I had the distinct pleasure on Monday evening to attend a live interview with Thomas Keller.  If the name is a new one to you, Chef Keller is considered one of the top chefs in the world today.  Two of his restaurant (Per Se  in New York City and French Laundry in Yountville, California) are perennially listed on the world’s Top 10 restaurants and he is the only American born chef to have two restaurants with 3 Michelin stars.

Thomas Keller...live December

Chef Keller was focused, sweet, engaging, funny, uncompromising and delightful.  I found the interview to be inspiring with stories from his life.
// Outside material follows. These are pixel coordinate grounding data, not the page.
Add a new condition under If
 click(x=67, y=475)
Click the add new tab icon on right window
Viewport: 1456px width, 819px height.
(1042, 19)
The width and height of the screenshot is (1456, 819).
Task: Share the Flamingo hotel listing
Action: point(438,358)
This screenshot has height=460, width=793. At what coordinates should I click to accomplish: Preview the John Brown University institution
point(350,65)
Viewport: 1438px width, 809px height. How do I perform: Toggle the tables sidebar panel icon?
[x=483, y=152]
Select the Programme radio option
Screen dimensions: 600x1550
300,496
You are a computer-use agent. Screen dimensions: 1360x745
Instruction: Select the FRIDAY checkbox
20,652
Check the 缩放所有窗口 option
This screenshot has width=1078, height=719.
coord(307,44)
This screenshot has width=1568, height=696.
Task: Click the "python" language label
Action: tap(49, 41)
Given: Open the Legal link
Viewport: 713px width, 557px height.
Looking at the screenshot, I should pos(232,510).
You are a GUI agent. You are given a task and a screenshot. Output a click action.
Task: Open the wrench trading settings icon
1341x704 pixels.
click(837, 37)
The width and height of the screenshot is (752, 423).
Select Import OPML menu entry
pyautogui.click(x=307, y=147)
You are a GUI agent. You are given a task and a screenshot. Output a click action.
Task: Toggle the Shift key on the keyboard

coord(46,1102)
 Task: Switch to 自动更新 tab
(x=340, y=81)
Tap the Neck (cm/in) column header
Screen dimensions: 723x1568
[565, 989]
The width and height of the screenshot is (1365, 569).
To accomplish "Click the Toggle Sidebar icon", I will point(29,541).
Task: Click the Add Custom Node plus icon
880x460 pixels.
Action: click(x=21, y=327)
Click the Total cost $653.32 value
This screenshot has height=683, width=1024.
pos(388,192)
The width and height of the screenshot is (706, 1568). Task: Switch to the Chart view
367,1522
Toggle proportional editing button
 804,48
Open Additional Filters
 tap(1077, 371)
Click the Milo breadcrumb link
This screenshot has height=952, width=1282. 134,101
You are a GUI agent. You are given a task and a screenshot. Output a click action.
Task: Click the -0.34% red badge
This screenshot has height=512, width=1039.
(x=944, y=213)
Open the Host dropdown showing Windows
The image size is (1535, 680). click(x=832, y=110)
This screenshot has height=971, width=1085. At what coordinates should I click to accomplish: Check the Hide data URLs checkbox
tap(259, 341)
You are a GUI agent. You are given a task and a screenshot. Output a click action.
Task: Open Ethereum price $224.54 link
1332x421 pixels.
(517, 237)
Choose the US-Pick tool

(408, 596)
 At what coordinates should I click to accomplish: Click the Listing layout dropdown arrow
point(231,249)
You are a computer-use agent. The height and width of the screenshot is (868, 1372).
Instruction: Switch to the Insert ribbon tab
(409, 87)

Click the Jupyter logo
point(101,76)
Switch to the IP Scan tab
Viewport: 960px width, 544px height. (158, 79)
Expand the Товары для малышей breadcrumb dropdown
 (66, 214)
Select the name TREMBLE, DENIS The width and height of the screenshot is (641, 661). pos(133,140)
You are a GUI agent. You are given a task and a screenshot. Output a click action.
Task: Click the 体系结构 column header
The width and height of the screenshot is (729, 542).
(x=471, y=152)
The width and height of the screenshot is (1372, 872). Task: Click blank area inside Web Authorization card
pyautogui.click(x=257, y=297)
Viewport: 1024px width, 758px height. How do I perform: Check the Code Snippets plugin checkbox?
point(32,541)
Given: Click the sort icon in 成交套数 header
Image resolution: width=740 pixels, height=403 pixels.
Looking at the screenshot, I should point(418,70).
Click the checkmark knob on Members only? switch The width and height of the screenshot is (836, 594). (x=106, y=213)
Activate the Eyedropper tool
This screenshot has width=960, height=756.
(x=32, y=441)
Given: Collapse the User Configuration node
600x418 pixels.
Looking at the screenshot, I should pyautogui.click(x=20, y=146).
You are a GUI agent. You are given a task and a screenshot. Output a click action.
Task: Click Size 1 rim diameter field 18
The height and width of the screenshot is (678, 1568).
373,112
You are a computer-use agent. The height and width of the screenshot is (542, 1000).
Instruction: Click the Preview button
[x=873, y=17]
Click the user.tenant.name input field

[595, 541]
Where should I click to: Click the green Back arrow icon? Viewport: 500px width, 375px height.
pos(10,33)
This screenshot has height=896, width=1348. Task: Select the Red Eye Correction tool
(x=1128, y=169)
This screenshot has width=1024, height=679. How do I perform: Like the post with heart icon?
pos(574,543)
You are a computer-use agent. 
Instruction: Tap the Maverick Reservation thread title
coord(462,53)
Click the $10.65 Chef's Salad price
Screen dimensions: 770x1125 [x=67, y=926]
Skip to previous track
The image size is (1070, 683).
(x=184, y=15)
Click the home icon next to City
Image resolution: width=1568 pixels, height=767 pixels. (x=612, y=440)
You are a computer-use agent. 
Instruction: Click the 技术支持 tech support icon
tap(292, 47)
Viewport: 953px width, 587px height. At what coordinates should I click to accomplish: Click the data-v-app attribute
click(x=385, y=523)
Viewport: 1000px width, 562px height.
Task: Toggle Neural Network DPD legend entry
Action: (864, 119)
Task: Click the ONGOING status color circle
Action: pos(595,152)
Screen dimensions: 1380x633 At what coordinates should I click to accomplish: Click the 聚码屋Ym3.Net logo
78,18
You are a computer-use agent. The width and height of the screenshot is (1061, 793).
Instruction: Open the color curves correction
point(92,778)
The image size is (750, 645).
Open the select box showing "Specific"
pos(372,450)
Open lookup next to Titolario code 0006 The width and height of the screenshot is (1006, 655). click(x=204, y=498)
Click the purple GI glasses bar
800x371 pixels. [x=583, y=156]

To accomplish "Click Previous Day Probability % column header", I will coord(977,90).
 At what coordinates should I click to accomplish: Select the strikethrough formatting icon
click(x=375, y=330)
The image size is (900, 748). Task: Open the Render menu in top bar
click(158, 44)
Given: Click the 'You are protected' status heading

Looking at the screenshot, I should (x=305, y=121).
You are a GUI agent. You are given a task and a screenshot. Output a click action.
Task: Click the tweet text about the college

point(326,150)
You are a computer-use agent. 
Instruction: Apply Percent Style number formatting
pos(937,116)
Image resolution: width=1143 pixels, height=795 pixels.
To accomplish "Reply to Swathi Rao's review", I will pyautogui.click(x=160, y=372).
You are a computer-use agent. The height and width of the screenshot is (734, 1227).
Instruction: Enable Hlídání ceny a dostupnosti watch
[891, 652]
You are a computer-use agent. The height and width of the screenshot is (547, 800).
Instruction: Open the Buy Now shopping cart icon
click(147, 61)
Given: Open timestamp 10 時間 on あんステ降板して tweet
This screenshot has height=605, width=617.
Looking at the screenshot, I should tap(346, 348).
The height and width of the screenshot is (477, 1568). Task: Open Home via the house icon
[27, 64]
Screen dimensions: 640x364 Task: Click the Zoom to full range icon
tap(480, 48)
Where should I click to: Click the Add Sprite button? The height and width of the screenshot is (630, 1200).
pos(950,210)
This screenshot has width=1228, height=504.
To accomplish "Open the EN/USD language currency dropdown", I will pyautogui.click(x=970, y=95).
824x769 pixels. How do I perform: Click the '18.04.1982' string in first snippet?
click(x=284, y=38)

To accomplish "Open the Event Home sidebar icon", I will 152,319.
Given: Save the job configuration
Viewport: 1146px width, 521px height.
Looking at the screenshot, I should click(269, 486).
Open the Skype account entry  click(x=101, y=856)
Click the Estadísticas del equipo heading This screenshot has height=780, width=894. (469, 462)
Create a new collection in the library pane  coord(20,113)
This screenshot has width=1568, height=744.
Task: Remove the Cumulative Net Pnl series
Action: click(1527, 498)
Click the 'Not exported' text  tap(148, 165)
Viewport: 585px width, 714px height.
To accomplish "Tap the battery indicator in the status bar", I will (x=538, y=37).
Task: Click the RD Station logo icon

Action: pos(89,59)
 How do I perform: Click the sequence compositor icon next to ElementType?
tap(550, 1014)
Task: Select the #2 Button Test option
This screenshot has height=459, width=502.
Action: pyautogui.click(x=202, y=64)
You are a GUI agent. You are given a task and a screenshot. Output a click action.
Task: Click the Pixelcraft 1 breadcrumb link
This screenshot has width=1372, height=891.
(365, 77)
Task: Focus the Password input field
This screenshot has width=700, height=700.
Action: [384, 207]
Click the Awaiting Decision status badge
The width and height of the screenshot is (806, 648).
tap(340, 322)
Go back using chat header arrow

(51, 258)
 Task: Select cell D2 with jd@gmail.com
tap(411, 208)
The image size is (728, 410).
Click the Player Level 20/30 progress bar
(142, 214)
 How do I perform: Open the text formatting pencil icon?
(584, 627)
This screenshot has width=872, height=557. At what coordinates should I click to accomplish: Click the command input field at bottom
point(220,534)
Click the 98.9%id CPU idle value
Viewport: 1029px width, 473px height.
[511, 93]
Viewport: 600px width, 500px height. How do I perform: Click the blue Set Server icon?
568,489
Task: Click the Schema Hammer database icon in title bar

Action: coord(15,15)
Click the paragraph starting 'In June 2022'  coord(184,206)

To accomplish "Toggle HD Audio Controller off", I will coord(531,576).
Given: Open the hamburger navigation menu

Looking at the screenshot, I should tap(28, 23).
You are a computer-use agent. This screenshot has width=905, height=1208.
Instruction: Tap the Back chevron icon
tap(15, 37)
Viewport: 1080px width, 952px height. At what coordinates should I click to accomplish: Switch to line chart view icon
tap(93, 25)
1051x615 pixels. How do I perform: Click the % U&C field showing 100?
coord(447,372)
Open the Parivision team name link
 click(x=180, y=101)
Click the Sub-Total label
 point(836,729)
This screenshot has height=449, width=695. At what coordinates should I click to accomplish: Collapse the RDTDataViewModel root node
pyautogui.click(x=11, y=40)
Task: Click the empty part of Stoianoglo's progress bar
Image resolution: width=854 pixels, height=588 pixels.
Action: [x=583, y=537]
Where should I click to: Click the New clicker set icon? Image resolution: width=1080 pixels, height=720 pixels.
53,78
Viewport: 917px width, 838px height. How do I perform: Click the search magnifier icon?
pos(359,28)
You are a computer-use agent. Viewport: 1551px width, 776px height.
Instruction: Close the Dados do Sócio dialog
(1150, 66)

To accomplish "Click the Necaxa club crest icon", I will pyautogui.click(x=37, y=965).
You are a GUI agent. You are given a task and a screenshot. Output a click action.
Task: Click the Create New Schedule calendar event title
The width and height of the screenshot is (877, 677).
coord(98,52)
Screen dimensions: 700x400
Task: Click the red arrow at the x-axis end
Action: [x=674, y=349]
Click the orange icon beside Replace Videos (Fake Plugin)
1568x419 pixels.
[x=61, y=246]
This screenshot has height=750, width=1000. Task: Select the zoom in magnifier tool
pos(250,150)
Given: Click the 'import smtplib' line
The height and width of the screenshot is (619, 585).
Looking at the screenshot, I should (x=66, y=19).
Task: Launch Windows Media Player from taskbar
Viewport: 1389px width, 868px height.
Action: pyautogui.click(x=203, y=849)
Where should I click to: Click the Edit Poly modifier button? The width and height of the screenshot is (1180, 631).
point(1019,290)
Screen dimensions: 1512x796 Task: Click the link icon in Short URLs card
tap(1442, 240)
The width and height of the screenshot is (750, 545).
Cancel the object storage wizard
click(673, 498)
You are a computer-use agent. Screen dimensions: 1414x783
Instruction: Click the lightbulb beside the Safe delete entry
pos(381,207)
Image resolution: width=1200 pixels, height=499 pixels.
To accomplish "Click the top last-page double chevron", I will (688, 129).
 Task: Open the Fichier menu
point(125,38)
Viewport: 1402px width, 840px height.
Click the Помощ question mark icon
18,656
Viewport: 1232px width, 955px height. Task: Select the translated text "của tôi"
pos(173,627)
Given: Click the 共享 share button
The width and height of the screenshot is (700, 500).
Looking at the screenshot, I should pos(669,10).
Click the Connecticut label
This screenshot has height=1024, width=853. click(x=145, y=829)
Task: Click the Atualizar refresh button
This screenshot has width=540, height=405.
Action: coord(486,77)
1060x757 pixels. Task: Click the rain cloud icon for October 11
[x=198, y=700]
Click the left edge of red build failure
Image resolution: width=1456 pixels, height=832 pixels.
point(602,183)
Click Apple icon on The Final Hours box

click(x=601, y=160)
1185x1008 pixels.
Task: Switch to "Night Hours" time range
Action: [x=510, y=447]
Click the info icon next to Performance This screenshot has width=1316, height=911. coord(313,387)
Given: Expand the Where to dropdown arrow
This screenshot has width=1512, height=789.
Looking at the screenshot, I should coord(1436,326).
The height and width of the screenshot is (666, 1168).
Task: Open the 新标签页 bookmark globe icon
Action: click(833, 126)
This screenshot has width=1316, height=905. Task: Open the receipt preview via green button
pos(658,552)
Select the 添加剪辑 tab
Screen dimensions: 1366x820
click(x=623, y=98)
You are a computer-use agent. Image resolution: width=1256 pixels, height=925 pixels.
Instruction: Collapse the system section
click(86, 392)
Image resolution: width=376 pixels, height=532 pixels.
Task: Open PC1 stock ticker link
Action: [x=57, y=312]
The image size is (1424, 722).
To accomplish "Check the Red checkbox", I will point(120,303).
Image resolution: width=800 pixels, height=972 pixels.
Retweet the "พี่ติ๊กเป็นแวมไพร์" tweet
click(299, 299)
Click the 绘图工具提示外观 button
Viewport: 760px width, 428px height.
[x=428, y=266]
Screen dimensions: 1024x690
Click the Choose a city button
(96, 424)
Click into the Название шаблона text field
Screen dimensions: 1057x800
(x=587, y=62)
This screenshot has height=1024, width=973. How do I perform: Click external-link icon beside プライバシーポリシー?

I took detailed notes of the interview and the following are my highlights.  Quotations represent quotes to the best of my ability, the rest are stories or observations I had during his 90-minute interview:

  • “Good Food = Good Product (ingredients) + technique”
  • He went out of his way to thank people and singled out the young Chefs from a local college who volunteered at the event.
  • A pivotal moment in his life came when his brother (also a chef) taught him how to make hollandaise sauce from scratch.  From there, repetition was a critical.
  • “You only start to learn how to do something the second time you actually do it”
  • His first cook book was a gift from his Mom and she bought it because of the looks – A Treasury of Great Recipes by Mary and Vincent Price (yes, the same one from Michael Jackson’s Thriller)
  • His second cookbook was My Gastronomy by Nico Ladenis.  This was another big moment in his life and a turning point as it had a great narrative which helped with technique.  Keller adored the narrative so much that he tried to pitch his first cookbook as a book without recipes.
  • Cookbooks have regressed with the picture, recipe, picture, recipe format.  We are not building technique and you need to develop technique to make a recipe your own.
  • `Determination (desire) is the key to success.  Passion can ebb and flow; determination endures.`
  • `It`s always about teams.`
  • When he couldn`t get bread up to his standards for French Laundry he opened a Bakery down the street (Bouchon Bakery) because `that is just what you do`
  • Local, fresh and seasonal ingredients excite him and he loves the concept of seasons.  He shared a story about visiting a fancy grocery store in Toronto this week and asking a woman why she would buy peaches since what was being offered was essentially a memory of a peach.  He steered her to apples and pears and was pleased that she did.  Moments later she went for cherries and he gave up.
  • When pressed on local and seasonal and informed by the interviewer (Alison Fryer of the Cookbook Store) he was adamant.  When she commented `Sometimes I want blueberry muffins in November` he replied `Well therein lies a problem.`
  • He was open that the approach to cooking the best food in the world and insisting on local and fresh as possible is somewhat elitist.  He said this in a humble, self-aware way and not as a mean to gloat.  I found this comment refreshing.
  • `At the end of the day, what it`s all about if it`s not about the memories…`
  • Resource products which are better and better and ask your grocer for items which are better and better.
  • When asked if he eats toast he responded that he did when he was sick.
  • `Repetition is the liberation of creativity`
  • `Too many young Chefs want to move on to the next thing before mastering the current thing they are working on.  The thing about the next thing is that there will always be a next thing.`
  • A black iron skillet is the essential pan for the kitchen – if you only had one pot this would be his pick for you.
  • There are 2 teams working simultaneous in his kitchens so he can have 10 seatings a week and still have all staff members (including him) work 5 days a week.  When he learned his craft a 6-day week was the norm and he wanted to change that.  The days are still very long.
  • He`s had 2 knee surgeries that he attributes to being a chef.  It`s tough physical work and it`s vital you plan for your exit early.
  • He believes you must leave the industry in better shape than when you entered it.

There were 450 people in attendance and many, many chefs (the event was held on a Monday to accommodate the industry.  It was part of the launch of Ad Hoc at Home and was a great evening.